The man who shot President Ronald Reagan in 1981 is making a new push for freedom.

John Hinckley Jr. was found not guilty by reason of insanity and confined to a mental institution for shooting the president, Press Secretary James Brady and two law enforcement officers. Now he's asking a federal judge to allow him to live full time with his mother in Virginia.

The law is clear. If Hinckley can demonstrate he's no longer mentally ill and that he poses no threat to himself or others, Senior U.S. District Judge Paul Friedman has to consider allowing him to live under less restrictive conditions. It's the seventh time a court has weighed gradually opening the door to Hinckley's freedom. And this time, the courtroom arguments revolve around how much supervision he needs.

"This is what experts call a transitional phase," Judge Friedman said. "A transition to what? Ultimately, becoming an outpatient."

Longtime defense lawyer Barry William Levine argued that Hinckley's in full remission from psychosis and major depression — and that he has been for at least 20 years.

"There has not been a hint of dangerous behavior," Levine argues. "Now we know the government's dire warnings and sense of foreboding at every hearing was completely unfounded."

President Reagan has died, James Brady has died, and many of the medical people who treated Hinckley have begun to retire. As for Hinckley, he's spending a lot of time composing music, playing guitar and singing rock songs — songs his brother describes as "stuck in the past." He'll turn 60 next month.

Older brother Scott Hinckley also testified John "does laundry on a religious basis" and he helps out with maintenance for a Virginia church during home visits.

Hinckley sat through the first day of court proceedings with a placid expression on his face, sometimes sipping from a plastic cup of water. He wore a gray sport coat with a white shirt, and no tie. And he walked into the courtroom a bit more slowly than in the past, but free of any shackles or restraints.

Federal prosecutor Colleen Kennedy raised questions about how closely Hinckley would be supervised in Williamsburg, Va., where he wants to live full time with his 89-year-old mother. Hinckley spends more than half the month there, already. Family members say their mother is in good health and note her parents lived to be 100 years old.

But the Justice Department points out that his mother won't be around forever. Their own experts say Hinckley probably should be given more freedom. Still, authorities say, that should come with intense oversight. "Now is not the time to loosen the reins and cause Mr. Hinckley to deteriorate or fail with no supervision," prosecutor Kennedy argued.

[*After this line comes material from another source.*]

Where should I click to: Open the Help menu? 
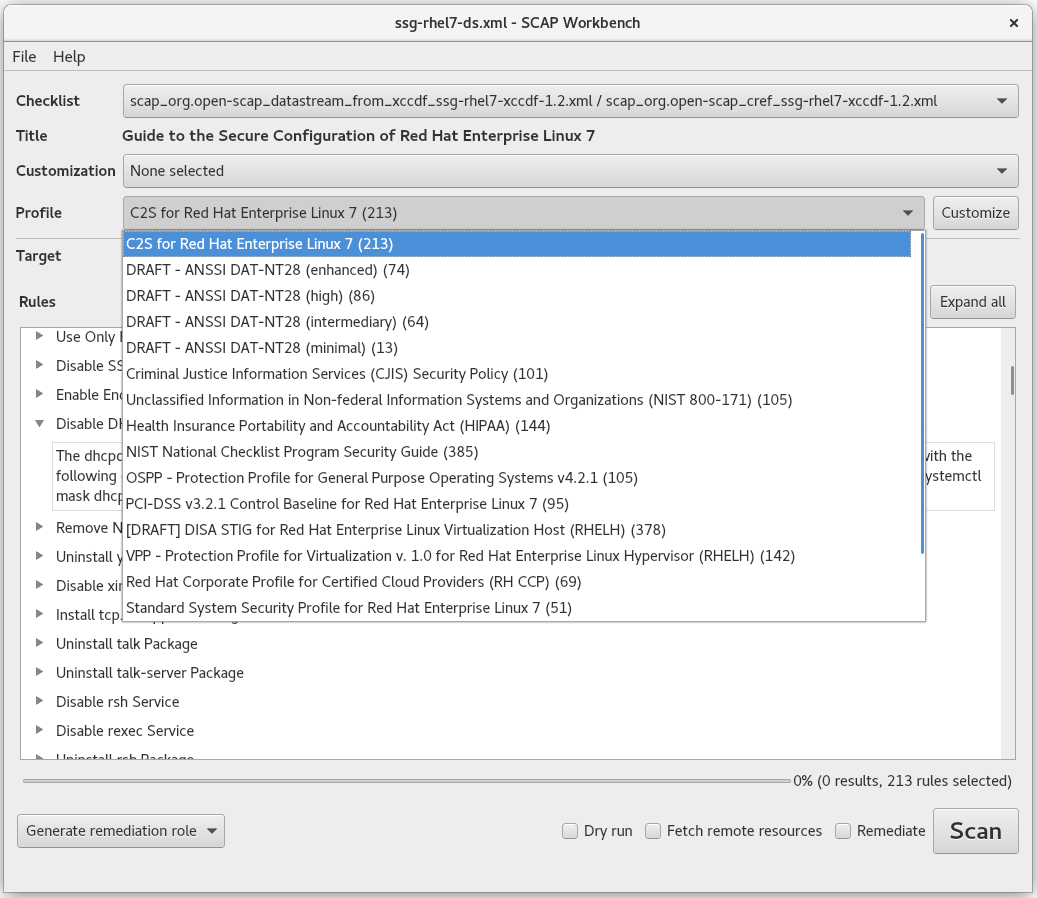[x=69, y=57]
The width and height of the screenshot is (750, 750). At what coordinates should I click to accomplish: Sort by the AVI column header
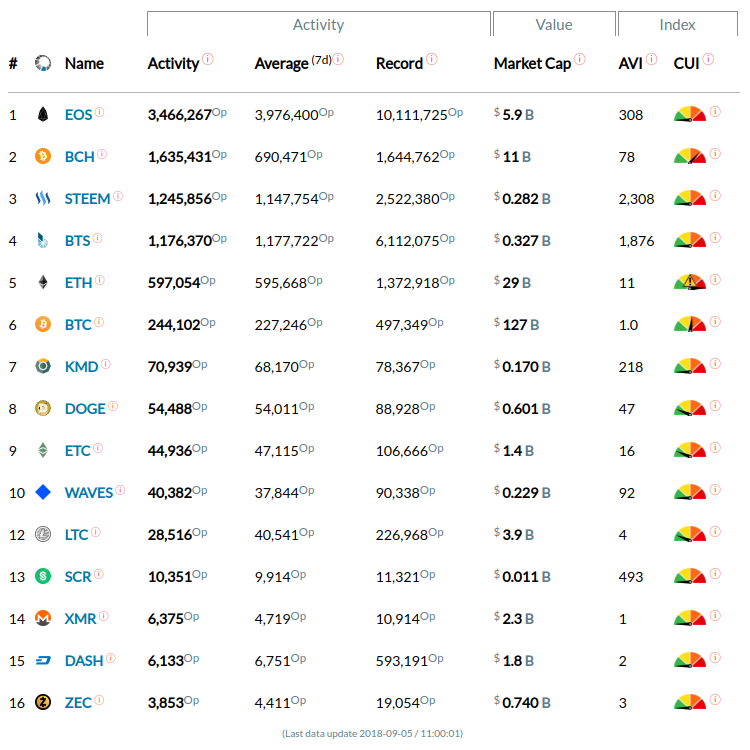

In opening remarks to the judge, lawyers for both sides signaled they would squabble over cellphones equipped with GPS monitors, his access to the Internet and how often Hinckley needs to meet with mental health providers. Federal prosecutors also are asking whether the family has enough money to support his costly therapies and medications if Hinckley leaves the mental hospital for good.

Hinckley's siblings both testified they have about half a million dollars stored away in retirement funds and in equity in their mother's home. They promised to offer financial and emotional support to their brother.

And his siblings say their brother has been exercising solid judgment. A couple of years ago, Scott Hinckley testified, at the start of a movie, his brother elbowed him and said "we got to get out of here." Actress Jodie Foster, the subject of his 1980s obsession, was on the screen. And he said Hinckley didn't want to break any rules. "He definitely takes that very seriously," Scott Hinckley said.